Given OpenAI’s existing partnerships with publishers and the company’s reluctance to make its entire business model dependent on the fair use argument, it seems likely that the lawsuit will end in a settlement and licensing agreement. But what about the rest of the content creators whose works are put into model training without payment?

Apparently OpenAI is thinking about it.

A recently published research article co-authored by Boaz Barak, a scientist on OpenAI’s Superalignment team, proposes a framework to compensate copyright holders “proportionally to their contributions to the creation of AI-generated content.” How? Through cooperative game theory.

The framework evaluates the extent to which content in a training data set – e.g. Text, images, or other data—influence the generation of a model, using a game theory concept known as the Shapley value. Then, based on this assessment, the “rightful share” (i.e. compensation) of the content owners is determined.

Let’s say you have an image-generating model that was trained on artwork from four artists: John, Jacob, Jack, and Jebediah. They ask him to draw a flower in Jack’s style.
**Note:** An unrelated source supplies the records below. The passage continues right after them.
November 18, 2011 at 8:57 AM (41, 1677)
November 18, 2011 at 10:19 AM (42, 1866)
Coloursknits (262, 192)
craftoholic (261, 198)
The framework allows you to determine the influence of each artist’s works on the art produced by the model and therefore the compensation each should receive.

There Is However, one disadvantage of the framework is that it is computationally intensive. Researchers’ workarounds are based on compensation estimates rather than precise calculations. Would this satisfy content creators? I’m not sure. If OpenAI puts it into practice one day, we will certainly find out.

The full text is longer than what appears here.